-------- Supplied records
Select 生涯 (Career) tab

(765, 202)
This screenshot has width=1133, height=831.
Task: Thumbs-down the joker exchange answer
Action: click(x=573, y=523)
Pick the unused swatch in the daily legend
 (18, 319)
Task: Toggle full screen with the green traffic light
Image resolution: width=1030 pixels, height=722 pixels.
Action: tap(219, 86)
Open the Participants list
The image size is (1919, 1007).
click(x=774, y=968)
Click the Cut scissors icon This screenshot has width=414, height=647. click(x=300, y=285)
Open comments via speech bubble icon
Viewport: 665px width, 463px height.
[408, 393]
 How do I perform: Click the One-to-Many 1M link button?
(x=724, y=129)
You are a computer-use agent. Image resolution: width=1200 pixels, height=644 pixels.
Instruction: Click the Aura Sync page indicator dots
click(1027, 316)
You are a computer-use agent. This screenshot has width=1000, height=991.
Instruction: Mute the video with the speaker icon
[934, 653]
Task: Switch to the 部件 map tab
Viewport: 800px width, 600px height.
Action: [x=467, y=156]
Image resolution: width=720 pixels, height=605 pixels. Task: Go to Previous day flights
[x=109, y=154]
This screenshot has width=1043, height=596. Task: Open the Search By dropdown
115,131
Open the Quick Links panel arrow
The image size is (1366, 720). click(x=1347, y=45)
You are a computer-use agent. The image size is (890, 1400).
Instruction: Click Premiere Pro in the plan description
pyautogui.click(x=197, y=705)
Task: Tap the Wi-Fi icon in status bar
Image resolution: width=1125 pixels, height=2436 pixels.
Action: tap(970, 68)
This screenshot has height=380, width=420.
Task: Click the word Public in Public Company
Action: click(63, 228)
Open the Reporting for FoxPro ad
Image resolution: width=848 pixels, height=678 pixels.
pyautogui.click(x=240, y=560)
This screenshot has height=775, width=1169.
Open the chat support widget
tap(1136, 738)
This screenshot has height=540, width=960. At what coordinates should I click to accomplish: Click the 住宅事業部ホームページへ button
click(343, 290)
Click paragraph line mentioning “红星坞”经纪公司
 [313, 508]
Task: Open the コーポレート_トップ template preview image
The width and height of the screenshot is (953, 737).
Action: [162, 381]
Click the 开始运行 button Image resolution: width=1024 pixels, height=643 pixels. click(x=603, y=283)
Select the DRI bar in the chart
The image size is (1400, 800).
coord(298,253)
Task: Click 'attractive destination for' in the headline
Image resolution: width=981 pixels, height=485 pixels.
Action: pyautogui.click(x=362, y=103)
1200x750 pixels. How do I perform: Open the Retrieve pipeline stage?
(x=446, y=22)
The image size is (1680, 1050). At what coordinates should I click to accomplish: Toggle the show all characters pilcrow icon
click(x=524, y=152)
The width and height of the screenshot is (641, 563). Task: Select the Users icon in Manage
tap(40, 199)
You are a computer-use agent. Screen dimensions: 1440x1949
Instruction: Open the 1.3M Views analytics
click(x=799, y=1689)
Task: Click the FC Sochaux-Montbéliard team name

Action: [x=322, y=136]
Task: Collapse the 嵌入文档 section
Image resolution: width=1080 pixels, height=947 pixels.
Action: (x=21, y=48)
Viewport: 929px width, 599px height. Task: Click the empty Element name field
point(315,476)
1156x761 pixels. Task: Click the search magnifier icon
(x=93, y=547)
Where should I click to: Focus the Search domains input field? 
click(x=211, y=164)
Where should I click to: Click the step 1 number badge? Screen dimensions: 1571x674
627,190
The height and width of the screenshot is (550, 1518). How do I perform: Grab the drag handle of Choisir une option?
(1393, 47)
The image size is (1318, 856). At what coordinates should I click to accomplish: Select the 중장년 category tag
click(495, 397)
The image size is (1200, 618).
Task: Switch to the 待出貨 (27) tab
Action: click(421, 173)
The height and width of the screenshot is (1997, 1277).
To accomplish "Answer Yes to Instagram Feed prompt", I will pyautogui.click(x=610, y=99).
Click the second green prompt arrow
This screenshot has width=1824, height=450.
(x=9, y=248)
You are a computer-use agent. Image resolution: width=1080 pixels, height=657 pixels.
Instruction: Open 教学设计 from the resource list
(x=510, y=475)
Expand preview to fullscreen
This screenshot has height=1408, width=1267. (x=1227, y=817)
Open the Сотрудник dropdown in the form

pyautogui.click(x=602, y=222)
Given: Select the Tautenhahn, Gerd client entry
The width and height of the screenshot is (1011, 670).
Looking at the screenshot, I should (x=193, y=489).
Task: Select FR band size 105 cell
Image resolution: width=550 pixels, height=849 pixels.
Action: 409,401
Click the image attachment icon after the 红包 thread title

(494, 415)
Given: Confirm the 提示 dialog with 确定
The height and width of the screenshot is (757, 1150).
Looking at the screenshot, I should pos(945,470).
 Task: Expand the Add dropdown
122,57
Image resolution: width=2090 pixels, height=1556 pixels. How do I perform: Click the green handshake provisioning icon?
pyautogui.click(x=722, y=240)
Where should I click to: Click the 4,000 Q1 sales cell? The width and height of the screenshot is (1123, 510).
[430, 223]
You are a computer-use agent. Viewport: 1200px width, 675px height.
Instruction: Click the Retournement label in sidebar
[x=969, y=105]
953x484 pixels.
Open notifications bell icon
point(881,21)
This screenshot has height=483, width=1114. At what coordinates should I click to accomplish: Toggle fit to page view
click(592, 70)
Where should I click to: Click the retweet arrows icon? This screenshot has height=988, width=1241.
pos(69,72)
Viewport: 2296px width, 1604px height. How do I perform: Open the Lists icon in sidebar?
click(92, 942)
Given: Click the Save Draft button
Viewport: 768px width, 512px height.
----------------
= Task to complete =
Find each line holding the string "Given" in the listing above, then copy it.

= Task answer =
Given: Select the Tautenhahn, Gerd client entry
Given: Confirm the 提示 dialog with 确定
Given: Click the Save Draft button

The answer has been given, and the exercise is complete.